Das mit der 15a-Vereinbarung zwischen dem Bund und den Ländern vom 1. Dezember 2010 beabsichtigte Ziel war eine verstärkte Armutsbekämpfung. Es wurden österreichweit Mindestsätze eingeführt, was eine bundesweite Harmonisierung der Mindestsicherung bezwecken sollte. Foto: ANURAK PONGPATIMET - shutterstock.com

Es geht in die Milliarden

Die zusätzlichen Belastungen bei der Bedarfsorientierten Mindestsicherung bedrohen die finanzielle Leistungsfähigkeit der Gemeinden massiv.
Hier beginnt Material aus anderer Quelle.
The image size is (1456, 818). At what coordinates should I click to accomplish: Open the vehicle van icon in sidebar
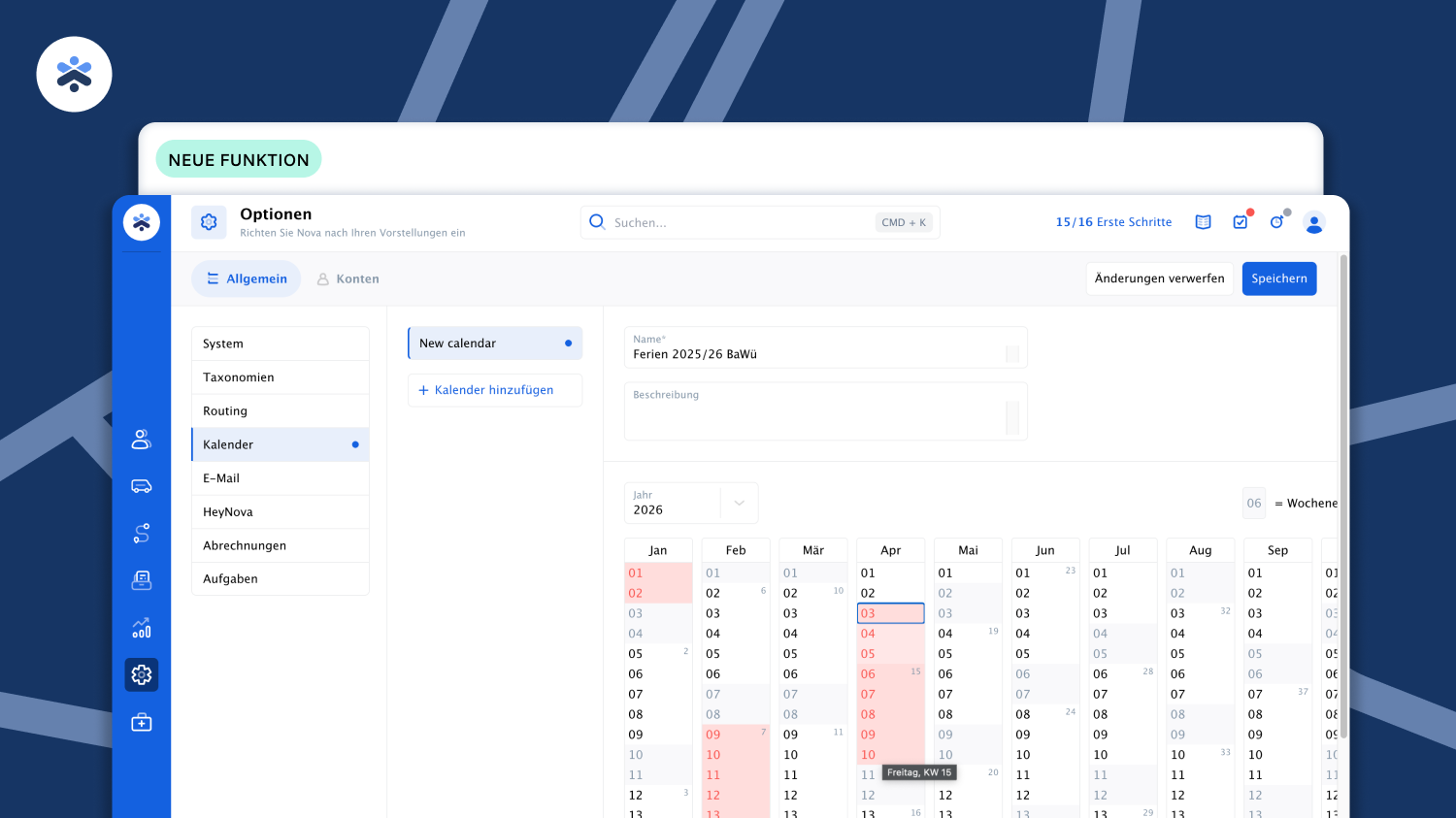(x=142, y=486)
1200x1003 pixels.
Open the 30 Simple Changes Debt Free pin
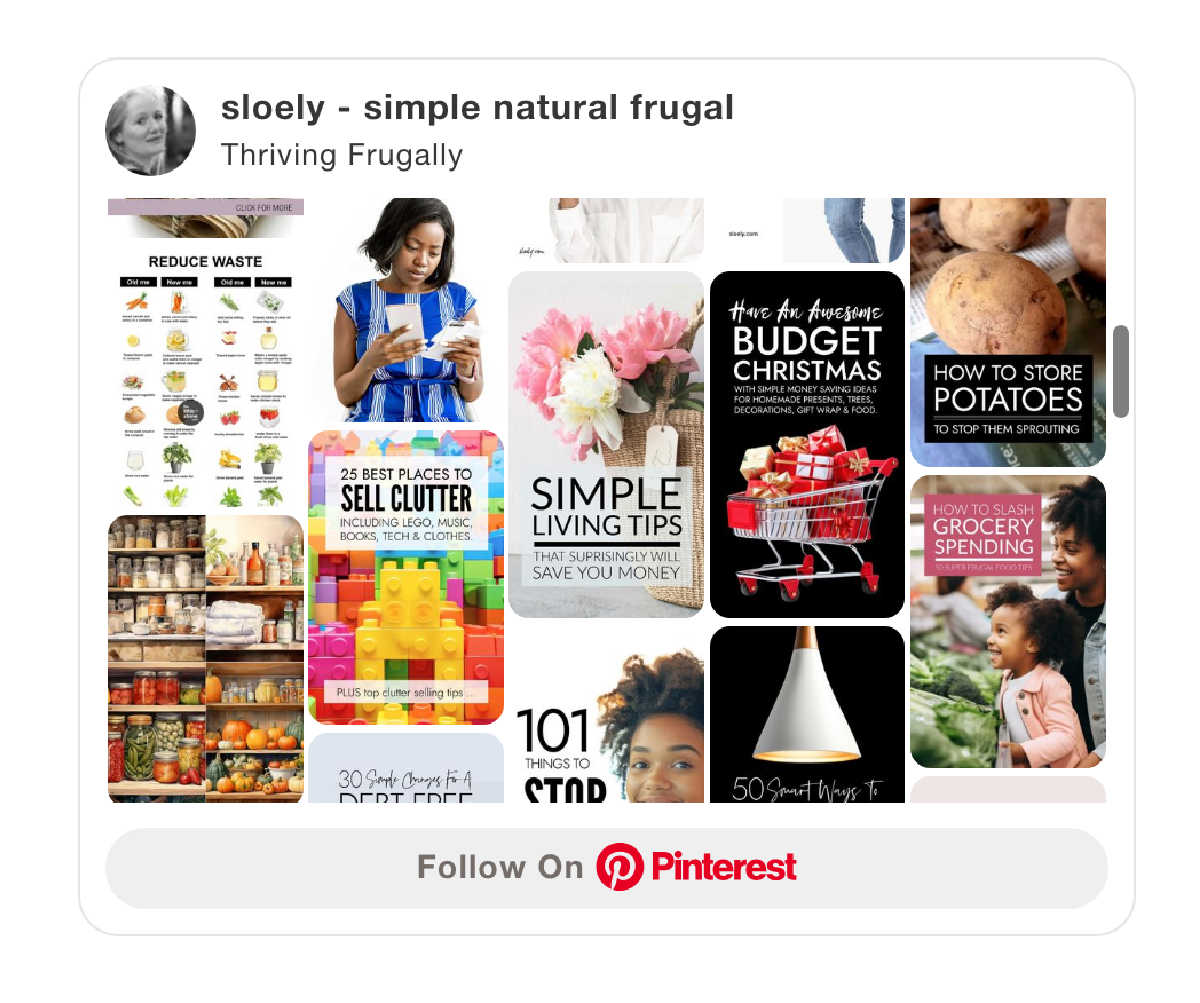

Obwohl sich der politische Diskurs in den letzten Jahren wohl kaum vom Thema BMS lösen konnte und die laufenden in aller Munde waren, muss endlich aufgeräumt werden mit den falschen Vorstellungen über diese komplexe und vielschichtige Einrichtung.



Die BMS besteht im Wesentlichen aus drei Teilen, indem sie Fürsorge- und Unterstützungsmaßnahmen aus unterschiedlichen Kompetenzbereichen im Bereich Lebensunterhalt, Wohnbedarf und Krankenhilfe zusammenführte. Die Kosten für die beiden ersten Bereiche werden im Wesentlichen von Ländern und Gemeinden getragen, die Krankenhilfe vom Bund.



Das mit dieser Vereinbarung beabsichtigte Ziel war eine verstärkte Armutsbekämpfung; es wurden österreichweit Mindestsätze eingeführt, was eine bundesweite Harmonisierung der Mindestsicherung bezwecken sollte. Die gesetzliche Umsetzung musste wegen der komplexen Kompetenzlage zwischen dem Bund und den Ländern in einem 15a-Vertrag abgestimmt werden.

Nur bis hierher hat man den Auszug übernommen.